§ PROBLEMA CURTO 1:
Nas linhas de dados apresentadas mais adiante, depois do trecho, reproduza sem nenhuma alteração o intervalo que vai da linha que contém "Given: Click the scrollbar down arrow" até a linha que contém "(x=755, y=143)", incluindo as duas.
☆ ☆ ☆ ☆ ☆ ☆ ☆
1. Introdução e premissas iniciais


Entre os dias 22/08/2024 a 05/09/2024, a Agência Nacional de Transportes Terrestres (“ANTT”) realizou reunião participativa[1] com o objetivo de discutir e receber contribuições sobre a proposta de instrução normativa que estabelecerá os procedimentos para tutela do equilíbrio econômico-financeiro dos contratos de concessão rodoviária e para a aplicação de medidas mitigadoras de desequilíbrios nos referidos contratos.


Como já é amplamente conhecido, a garantia ao equilíbrio econômico-financeiro dos contratos administrativos decorre do art. 37, inciso XXI, da Constituição Federal, que assegura a manutenção das condições efetivas das propostas apresentadas na fase de licitação. Essa garantia constitucional foi reforçada em âmbito infraconstitucional pelas Leis Federais 8.987/1995, 11.079/2004 e 14.133/2021.


A nível regulatório, a ANTT concretizou a referida previsão constitucional na terceira norma do Regulamento de Concessões Rodoviárias (“RCR3” – Resolução ANTT nº 6.032/2023), ao estabelecer o direito das partes de exigirem a preservação do equilíbrio econômico-financeiro dos contratos de concessão rodoviária[2].


Embora a garantia ao equilíbrio econômico-financeiro, em abstrato, já seja amplamente reconhecida no âmbito da ANTT, não existem, atualmente, regras robustas e claras que disciplinem a procedimentalização dos processos de reequilíbrio ou o tratamento a ser conferido aos casos que demandam a adoção de medidas mitigadoras para resguardar a equação contratual até que os processos de reequilíbrio sejam ultimados. Com efeito, a Seção V da Instrução Normativa nº 18, de 9 de março de 2023, publicada pela ANTT, é insuficiente para disciplinar adequadamente o tema, o que gera insegurança jurídica. Em razão disso, a proposta de norma da ANTT busca regrar o procedimento a ser observado para a condução de processos de recomposição do equilíbrio econômico-financeiro de contratos de concessão rodoviária, de modo a permitir uma gestão mais ágil e flexível desses pleitos, bem como garantir maior transparência, eficiência e segurança jurídica.


Considerando os temas abordados na norma em questão, o presente artigo se dividirá em duas partes: (i) a primeira, aqui tratada, em que será apresentado o procedimento que será observado para os processos de recomposição do equilíbrio econômico-financeiro dos contratos de concessão rodoviária; e (ii) a segunda, em que se discorrerá sobre as medidas para recomposição do equilíbrio econômico-financeiro e as regras para sua aplicação, com maior enfoque para as medidas mitigadores de desequilíbrios.

 

2. Procedimento para solicitação


O procedimento para solicitação da recomposição do equilíbrio econômico-financeiro previsto na proposta de norma abarca, em resumo, as seguintes etapas: (i) apresentação do pleito de reequilíbrio; (ii) avaliação preliminar de admissibilidade; (iii) avaliação jurídica; (iv) avaliação técnica final; e (v) deliberação pela Diretoria Colegiada da ANTT. Todas essas fases serão detalhadas a seguir.
☆ ☆ ☆ ☆ ☆ ☆ ☆
§ PROBLEMA CURTO 2:
De acordo com o trecho sobre a proposta de norma da ANTT, por que a agência busca regrar o procedimento de recomposição do equilíbrio econômico-financeiro dos contratos de concessão rodoviária? Responda em uma a três frases.

§ REGISTROS DE DADOS:
☆ ☆ ☆ ☆ ☆ ☆ ☆
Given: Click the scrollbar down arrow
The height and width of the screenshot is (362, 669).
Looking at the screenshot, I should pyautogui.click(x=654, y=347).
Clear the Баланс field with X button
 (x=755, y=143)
☆ ☆ ☆ ☆ ☆ ☆ ☆
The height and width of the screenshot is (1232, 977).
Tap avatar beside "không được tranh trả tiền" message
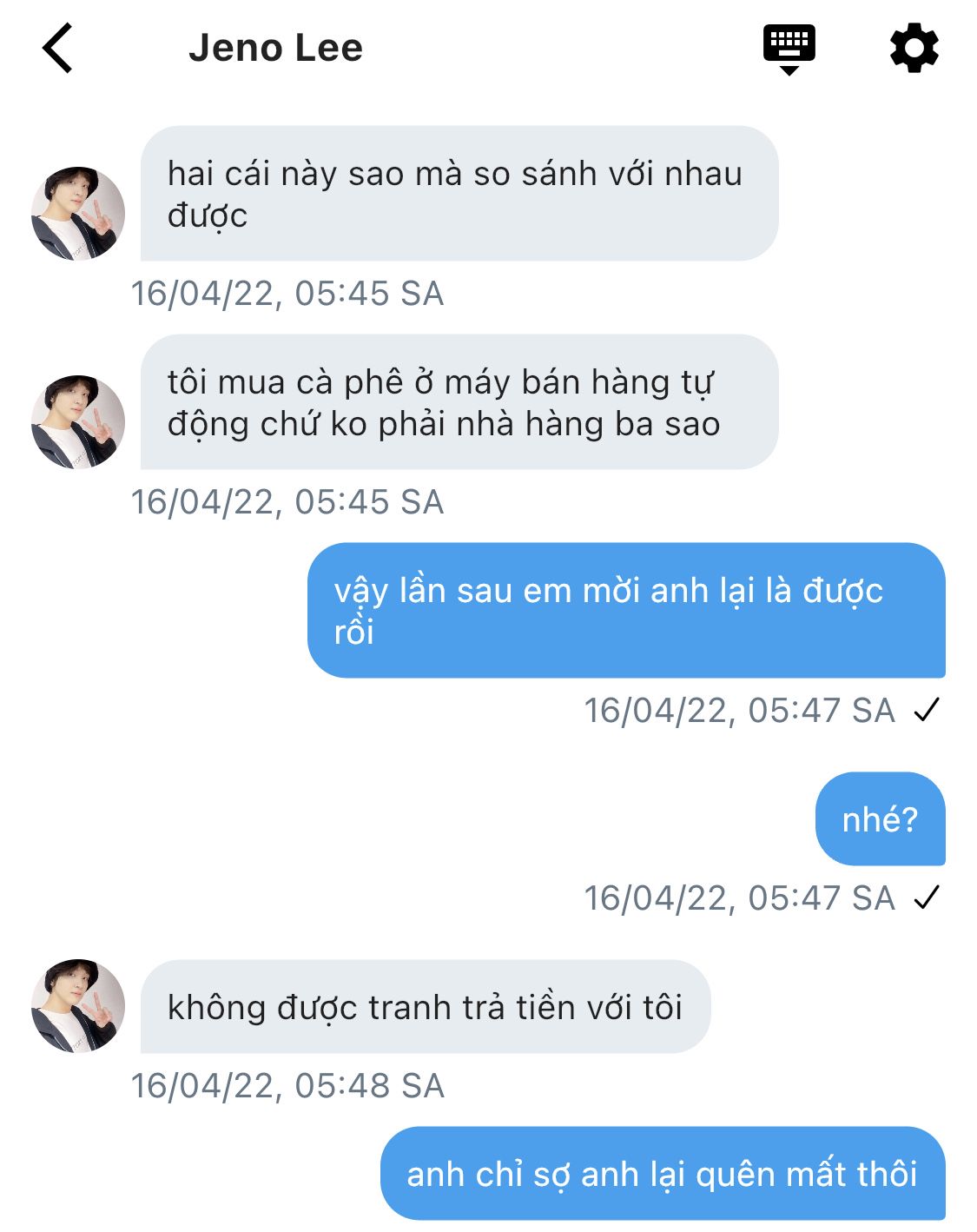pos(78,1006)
☆ ☆ ☆ ☆ ☆ ☆ ☆
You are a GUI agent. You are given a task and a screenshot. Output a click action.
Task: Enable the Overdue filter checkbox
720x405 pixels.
☆ ☆ ☆ ☆ ☆ ☆ ☆
§ RESULTADO FINAL 1:
Given: Click the scrollbar down arrow
The height and width of the screenshot is (362, 669).
Looking at the screenshot, I should pyautogui.click(x=654, y=347).
Clear the Баланс field with X button
 (x=755, y=143)

§ RESULTADO FINAL 2:
A garantia ao equilíbrio econômico-financeiro é reconhecida em abstrato. No entanto, não existem atualmente regras robustas e claras que disciplinem a procedimentalização dos processos de reequilíbrio nem o tratamento dos casos que exigem medidas mitigadoras. Além disso, a Seção V da Instrução Normativa nº 18, de 9 de março de 2023, é insuficiente para disciplinar o tema, o que gera insegurança jurídica.